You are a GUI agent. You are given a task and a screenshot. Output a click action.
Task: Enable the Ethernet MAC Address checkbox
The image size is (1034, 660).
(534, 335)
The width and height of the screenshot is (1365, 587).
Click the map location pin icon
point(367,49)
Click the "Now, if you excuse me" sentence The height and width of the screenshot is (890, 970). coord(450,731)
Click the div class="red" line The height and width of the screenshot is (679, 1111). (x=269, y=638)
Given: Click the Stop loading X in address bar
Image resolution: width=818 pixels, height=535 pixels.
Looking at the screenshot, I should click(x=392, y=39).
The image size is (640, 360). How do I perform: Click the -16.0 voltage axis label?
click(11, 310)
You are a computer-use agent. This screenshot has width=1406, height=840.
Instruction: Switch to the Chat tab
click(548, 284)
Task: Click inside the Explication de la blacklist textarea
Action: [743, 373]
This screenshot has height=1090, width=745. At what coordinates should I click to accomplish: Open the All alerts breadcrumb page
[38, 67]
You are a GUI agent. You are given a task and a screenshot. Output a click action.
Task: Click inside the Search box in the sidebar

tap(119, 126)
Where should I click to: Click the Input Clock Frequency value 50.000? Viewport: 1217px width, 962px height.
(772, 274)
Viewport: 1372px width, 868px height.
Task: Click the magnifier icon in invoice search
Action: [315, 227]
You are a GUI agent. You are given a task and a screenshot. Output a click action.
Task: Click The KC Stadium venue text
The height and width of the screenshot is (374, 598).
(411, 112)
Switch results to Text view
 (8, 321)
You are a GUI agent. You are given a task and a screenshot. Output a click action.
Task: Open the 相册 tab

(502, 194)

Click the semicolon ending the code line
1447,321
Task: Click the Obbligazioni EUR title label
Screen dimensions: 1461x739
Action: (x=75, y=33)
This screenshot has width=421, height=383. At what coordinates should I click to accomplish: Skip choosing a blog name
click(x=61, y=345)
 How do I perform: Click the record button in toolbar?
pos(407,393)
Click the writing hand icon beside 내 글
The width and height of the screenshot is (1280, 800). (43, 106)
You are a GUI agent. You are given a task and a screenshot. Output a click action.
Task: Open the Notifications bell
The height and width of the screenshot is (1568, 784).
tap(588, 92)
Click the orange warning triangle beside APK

····················

**EXERCISE**.
Please retype all of the records, keeping each line exactly as it is.

**RESULT**.
You are a GUI agent. You are given a task and a screenshot. Output a click action.
Task: Enable the Ethernet MAC Address checkbox
The image size is (1034, 660).
(534, 335)
The width and height of the screenshot is (1365, 587).
Click the map location pin icon
point(367,49)
Click the "Now, if you excuse me" sentence The height and width of the screenshot is (890, 970). coord(450,731)
Click the div class="red" line The height and width of the screenshot is (679, 1111). (x=269, y=638)
Given: Click the Stop loading X in address bar
Image resolution: width=818 pixels, height=535 pixels.
Looking at the screenshot, I should click(x=392, y=39).
The image size is (640, 360). How do I perform: Click the -16.0 voltage axis label?
click(11, 310)
You are a computer-use agent. This screenshot has width=1406, height=840.
Instruction: Switch to the Chat tab
click(548, 284)
Task: Click inside the Explication de la blacklist textarea
Action: [743, 373]
This screenshot has height=1090, width=745. At what coordinates should I click to accomplish: Open the All alerts breadcrumb page
[38, 67]
You are a GUI agent. You are given a task and a screenshot. Output a click action.
Task: Click inside the Search box in the sidebar

tap(119, 126)
Where should I click to: Click the Input Clock Frequency value 50.000? Viewport: 1217px width, 962px height.
(772, 274)
Viewport: 1372px width, 868px height.
Task: Click the magnifier icon in invoice search
Action: [315, 227]
You are a GUI agent. You are given a task and a screenshot. Output a click action.
Task: Click The KC Stadium venue text
The height and width of the screenshot is (374, 598).
(411, 112)
Switch results to Text view
 (8, 321)
You are a GUI agent. You are given a task and a screenshot. Output a click action.
Task: Open the 相册 tab

(502, 194)

Click the semicolon ending the code line
1447,321
Task: Click the Obbligazioni EUR title label
Screen dimensions: 1461x739
Action: (x=75, y=33)
This screenshot has width=421, height=383. At what coordinates should I click to accomplish: Skip choosing a blog name
click(x=61, y=345)
 How do I perform: Click the record button in toolbar?
pos(407,393)
Click the writing hand icon beside 내 글
The width and height of the screenshot is (1280, 800). (43, 106)
You are a GUI agent. You are given a task and a screenshot. Output a click action.
Task: Open the Notifications bell
The height and width of the screenshot is (1568, 784).
tap(588, 92)
Click the orange warning triangle beside APK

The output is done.